Report the tally of lines featuring the word "computer" in the entries below, without anything else.

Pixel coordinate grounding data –
+-------+

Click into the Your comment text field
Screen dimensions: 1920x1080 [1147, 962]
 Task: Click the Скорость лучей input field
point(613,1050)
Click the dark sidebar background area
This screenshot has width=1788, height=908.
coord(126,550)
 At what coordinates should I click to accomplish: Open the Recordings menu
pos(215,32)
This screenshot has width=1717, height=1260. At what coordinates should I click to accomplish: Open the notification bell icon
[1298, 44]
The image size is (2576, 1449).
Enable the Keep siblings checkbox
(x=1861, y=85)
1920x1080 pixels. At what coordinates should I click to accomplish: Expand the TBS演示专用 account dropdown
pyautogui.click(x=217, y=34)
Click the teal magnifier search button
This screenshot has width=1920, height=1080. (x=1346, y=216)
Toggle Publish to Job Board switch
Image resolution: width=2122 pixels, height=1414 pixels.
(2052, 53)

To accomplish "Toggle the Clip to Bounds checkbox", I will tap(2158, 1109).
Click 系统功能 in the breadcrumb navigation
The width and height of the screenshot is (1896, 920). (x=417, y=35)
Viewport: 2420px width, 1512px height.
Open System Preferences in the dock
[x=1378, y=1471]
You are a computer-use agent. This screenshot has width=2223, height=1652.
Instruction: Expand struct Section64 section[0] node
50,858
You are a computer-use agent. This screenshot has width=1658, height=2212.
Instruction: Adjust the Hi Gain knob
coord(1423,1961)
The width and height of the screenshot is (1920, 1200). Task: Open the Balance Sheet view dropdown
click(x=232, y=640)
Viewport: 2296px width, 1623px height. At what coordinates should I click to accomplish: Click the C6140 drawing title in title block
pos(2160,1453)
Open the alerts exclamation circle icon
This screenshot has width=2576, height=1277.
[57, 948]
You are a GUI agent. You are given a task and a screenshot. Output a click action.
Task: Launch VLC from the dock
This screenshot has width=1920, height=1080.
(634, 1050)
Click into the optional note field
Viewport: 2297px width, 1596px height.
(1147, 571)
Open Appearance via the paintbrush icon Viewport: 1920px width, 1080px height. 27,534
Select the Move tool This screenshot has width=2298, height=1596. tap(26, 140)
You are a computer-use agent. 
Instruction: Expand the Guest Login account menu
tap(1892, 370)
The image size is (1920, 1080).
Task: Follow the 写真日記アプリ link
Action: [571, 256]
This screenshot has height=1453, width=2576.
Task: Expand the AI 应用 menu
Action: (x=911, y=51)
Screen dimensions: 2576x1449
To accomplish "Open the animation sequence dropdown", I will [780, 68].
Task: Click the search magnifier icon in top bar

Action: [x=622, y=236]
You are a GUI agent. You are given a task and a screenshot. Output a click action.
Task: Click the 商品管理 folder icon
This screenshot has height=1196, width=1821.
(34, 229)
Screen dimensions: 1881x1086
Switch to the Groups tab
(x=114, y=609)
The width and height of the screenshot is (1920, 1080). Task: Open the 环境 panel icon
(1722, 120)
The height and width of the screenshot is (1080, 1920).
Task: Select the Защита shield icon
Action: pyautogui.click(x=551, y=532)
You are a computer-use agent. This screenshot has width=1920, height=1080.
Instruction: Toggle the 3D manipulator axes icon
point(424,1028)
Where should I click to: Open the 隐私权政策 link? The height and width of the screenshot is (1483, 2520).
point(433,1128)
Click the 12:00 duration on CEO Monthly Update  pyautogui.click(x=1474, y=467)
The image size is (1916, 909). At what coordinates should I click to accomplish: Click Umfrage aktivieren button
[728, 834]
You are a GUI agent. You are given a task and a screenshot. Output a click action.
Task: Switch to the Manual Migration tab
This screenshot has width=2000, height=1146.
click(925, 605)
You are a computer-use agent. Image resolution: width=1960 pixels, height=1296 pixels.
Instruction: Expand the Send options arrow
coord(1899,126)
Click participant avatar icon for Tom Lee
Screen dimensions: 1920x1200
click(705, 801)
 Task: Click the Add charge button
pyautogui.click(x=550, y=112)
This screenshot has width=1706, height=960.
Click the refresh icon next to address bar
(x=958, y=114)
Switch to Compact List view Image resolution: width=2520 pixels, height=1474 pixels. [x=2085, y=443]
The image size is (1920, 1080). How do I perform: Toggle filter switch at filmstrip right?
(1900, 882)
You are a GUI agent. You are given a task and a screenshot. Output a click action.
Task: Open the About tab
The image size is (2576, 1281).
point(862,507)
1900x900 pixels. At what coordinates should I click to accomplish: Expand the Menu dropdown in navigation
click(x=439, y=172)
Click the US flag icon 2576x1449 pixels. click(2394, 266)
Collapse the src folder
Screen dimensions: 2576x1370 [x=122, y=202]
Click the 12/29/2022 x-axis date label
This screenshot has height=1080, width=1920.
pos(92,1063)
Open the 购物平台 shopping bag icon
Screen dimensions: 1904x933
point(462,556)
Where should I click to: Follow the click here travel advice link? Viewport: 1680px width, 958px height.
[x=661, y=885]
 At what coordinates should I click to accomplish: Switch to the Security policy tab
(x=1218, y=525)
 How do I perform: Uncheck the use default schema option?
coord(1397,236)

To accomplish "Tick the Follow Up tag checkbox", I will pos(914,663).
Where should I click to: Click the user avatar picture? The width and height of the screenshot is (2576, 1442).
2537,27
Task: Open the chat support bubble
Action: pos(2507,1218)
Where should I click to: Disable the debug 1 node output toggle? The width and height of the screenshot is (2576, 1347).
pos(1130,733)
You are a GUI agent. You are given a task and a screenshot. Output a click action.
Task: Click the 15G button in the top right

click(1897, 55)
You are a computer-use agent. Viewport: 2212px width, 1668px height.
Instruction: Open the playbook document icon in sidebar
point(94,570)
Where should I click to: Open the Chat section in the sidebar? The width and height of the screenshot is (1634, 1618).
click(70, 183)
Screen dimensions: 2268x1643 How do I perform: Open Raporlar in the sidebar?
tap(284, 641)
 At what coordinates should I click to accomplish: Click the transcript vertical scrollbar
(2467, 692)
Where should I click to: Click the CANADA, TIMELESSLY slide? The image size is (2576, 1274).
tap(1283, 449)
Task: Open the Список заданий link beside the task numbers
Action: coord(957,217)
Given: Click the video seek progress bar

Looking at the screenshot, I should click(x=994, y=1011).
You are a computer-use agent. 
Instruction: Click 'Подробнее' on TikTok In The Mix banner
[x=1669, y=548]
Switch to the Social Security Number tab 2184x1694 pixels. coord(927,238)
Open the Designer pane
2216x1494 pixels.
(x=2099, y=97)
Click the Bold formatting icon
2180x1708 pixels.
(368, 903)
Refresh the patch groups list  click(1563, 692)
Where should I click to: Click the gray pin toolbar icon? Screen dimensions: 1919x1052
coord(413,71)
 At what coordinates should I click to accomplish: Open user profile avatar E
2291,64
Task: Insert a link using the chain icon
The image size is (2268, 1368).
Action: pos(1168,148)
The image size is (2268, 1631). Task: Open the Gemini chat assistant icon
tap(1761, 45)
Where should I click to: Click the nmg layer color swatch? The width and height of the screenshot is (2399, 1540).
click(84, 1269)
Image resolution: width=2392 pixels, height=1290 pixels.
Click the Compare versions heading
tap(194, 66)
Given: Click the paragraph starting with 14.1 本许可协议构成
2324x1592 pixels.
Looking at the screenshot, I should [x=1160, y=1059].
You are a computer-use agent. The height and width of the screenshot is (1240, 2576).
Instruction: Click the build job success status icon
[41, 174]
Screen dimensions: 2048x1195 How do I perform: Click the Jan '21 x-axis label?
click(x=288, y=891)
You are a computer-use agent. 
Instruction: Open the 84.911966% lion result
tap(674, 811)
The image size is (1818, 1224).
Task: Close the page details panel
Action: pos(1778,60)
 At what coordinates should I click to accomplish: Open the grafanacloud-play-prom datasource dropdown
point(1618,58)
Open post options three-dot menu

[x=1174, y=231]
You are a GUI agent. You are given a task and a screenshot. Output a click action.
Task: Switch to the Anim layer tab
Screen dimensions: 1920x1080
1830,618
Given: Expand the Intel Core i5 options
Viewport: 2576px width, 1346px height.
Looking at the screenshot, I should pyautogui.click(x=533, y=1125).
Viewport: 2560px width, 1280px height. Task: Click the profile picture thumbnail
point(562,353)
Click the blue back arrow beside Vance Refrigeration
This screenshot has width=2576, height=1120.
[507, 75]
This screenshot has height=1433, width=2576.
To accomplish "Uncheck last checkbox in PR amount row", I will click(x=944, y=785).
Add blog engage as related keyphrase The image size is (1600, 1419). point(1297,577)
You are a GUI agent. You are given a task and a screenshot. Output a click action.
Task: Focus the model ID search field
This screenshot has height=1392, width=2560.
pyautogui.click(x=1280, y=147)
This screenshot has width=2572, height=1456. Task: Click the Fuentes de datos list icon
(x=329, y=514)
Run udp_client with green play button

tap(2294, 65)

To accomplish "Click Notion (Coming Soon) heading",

+-------+

SOLUTION TO THIS EXERCISE –
9